The water in the hand basin in our room was hot so - as William was out - I decided to have a really good stand-up wash. The custom was to bathe once a week and during the war we were only allowed five inches of water. Some people even painted the tide mark round the bath. However as a nurse I was accustomed to a daily hot bath. In the middle of my ablutions the door handle was rattled – it was William – also a little rattled to find the door locked. I blithely asked him to wait until I was finished. What I didn’t realise was that he had come upstairs with some of the boys who were in the opposite room and were vastly amused at his discomfiture. Another lesson learnt; privacy in marriage is a rare commodity.

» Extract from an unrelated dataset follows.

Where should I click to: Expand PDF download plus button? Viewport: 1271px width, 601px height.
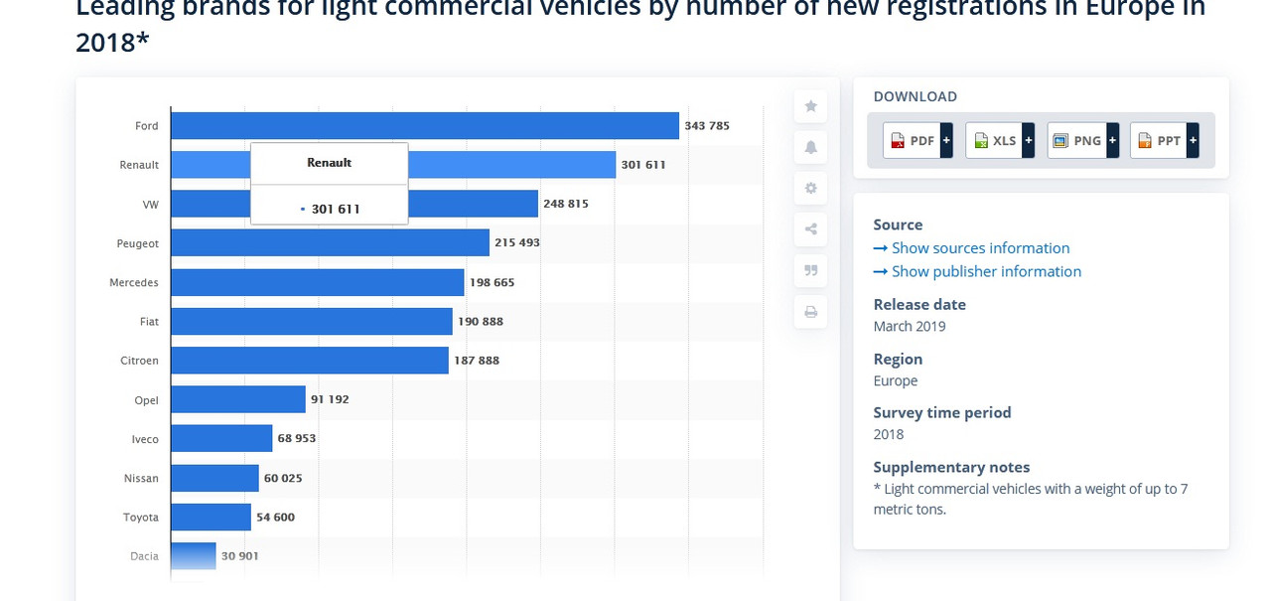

We had formed a small group of friends with a couple of the younger MV boys and two charming Swiss girls and set out on a long coach trip to Bologna which is in Italy between the Apennine mountains and the Adriatic coast. The city was little changed since the Renaissance with wide piazzas, marble floors and dusky red buildings – La Rossa as it is known was a great contrast to our Austrian idyll. The food and shops were tempting and the dazzling scenery en route was well worth the gruelling journey.
The capital of Vorarlberg is Bregenz on Lake Constance which is bordered by Germany, Austria and Switzerland. Every summer an opera is performed on a floating stage on the lake and our little gang had the great good fortune to attend the spectacle. We spent the afternoon in a small boat requesting the boys to ‘regardez le soleil’ whilst we changed into our cossies for a swim. To my shame I cannot remember the name of the opera but do remember clearly the beauty of the voices drifting over the shimmering lake in the setting sun.
As the honeymoon came to an end I realised what a lucky girl I was when, less than two years earlier, I had thought life worth living was over. Jamie was banished from my conscious mind but Maddie always stayed in touch with Liam – Jamie’s brother. I was told that Liam was now married to the Austrian girl who had fled with her parents before the war. Many years later I heard that Liam had told Jamie I had married someone who had been in the Navy and Jamie assumed it was Andrew. A year later he married the older woman.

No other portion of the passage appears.